Exercise:
Can you give the lines below as a JSON list of strings, with one string per line and blank lines left out?

[Entries on where items appear]
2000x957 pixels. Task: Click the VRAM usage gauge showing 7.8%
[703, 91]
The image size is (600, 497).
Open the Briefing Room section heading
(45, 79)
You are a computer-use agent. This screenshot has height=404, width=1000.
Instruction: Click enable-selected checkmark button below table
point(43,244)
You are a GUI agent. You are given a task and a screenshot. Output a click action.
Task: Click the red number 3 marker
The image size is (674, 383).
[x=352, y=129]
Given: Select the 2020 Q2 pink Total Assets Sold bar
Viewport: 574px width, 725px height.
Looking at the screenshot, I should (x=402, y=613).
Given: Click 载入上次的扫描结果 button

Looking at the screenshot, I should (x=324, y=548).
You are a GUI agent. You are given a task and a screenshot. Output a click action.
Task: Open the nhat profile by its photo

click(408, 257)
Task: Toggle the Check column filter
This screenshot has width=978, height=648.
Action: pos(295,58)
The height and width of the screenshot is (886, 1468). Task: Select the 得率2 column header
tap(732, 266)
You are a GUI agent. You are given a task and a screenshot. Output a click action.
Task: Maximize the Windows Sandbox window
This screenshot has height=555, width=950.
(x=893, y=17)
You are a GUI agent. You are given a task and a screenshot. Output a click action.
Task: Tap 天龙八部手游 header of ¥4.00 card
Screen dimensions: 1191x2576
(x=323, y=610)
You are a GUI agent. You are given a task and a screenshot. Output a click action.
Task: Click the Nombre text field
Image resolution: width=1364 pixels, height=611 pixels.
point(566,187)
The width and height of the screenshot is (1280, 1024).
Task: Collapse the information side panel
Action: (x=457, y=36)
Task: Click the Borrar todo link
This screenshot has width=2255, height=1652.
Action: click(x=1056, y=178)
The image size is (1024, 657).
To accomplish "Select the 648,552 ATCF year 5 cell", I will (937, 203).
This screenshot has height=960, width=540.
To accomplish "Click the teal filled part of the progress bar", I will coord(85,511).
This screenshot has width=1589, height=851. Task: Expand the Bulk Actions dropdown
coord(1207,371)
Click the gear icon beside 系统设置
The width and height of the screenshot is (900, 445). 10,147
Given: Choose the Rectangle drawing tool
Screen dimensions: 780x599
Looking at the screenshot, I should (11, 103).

Response to the exercise:
[
  "2000x957 pixels. Task: Click the VRAM usage gauge showing 7.8%",
  "[703, 91]",
  "The image size is (600, 497).",
  "Open the Briefing Room section heading",
  "(45, 79)",
  "You are a computer-use agent. This screenshot has height=404, width=1000.",
  "Instruction: Click enable-selected checkmark button below table",
  "point(43,244)",
  "You are a GUI agent. You are given a task and a screenshot. Output a click action.",
  "Task: Click the red number 3 marker",
  "The image size is (674, 383).",
  "[x=352, y=129]",
  "Given: Select the 2020 Q2 pink Total Assets Sold bar",
  "Viewport: 574px width, 725px height.",
  "Looking at the screenshot, I should (x=402, y=613).",
  "Given: Click 载入上次的扫描结果 button",
  "Looking at the screenshot, I should (x=324, y=548).",
  "You are a GUI agent. You are given a task and a screenshot. Output a click action.",
  "Task: Open the nhat profile by its photo",
  "click(408, 257)",
  "Task: Toggle the Check column filter",
  "This screenshot has width=978, height=648.",
  "Action: pos(295,58)",
  "The height and width of the screenshot is (886, 1468). Task: Select the 得率2 column header",
  "tap(732, 266)",
  "You are a GUI agent. You are given a task and a screenshot. Output a click action.",
  "Task: Maximize the Windows Sandbox window",
  "This screenshot has height=555, width=950.",
  "(x=893, y=17)",
  "You are a GUI agent. You are given a task and a screenshot. Output a click action.",
  "Task: Tap 天龙八部手游 header of ¥4.00 card",
  "Screen dimensions: 1191x2576",
  "(x=323, y=610)",
  "You are a GUI agent. You are given a task and a screenshot. Output a click action.",
  "Task: Click the Nombre text field",
  "Image resolution: width=1364 pixels, height=611 pixels.",
  "point(566,187)",
  "The width and height of the screenshot is (1280, 1024).",
  "Task: Collapse the information side panel",
  "Action: (x=457, y=36)",
  "Task: Click the Borrar todo link",
  "This screenshot has width=2255, height=1652.",
  "Action: click(x=1056, y=178)",
  "The image size is (1024, 657).",
  "To accomplish \"Select the 648,552 ATCF year 5 cell\", I will (937, 203).",
  "This screenshot has height=960, width=540.",
  "To accomplish \"Click the teal filled part of the progress bar\", I will coord(85,511).",
  "This screenshot has width=1589, height=851. Task: Expand the Bulk Actions dropdown",
  "coord(1207,371)",
  "Click the gear icon beside 系统设置",
  "The width and height of the screenshot is (900, 445). 10,147",
  "Given: Choose the Rectangle drawing tool",
  "Screen dimensions: 780x599",
  "Looking at the screenshot, I should (11, 103)."
]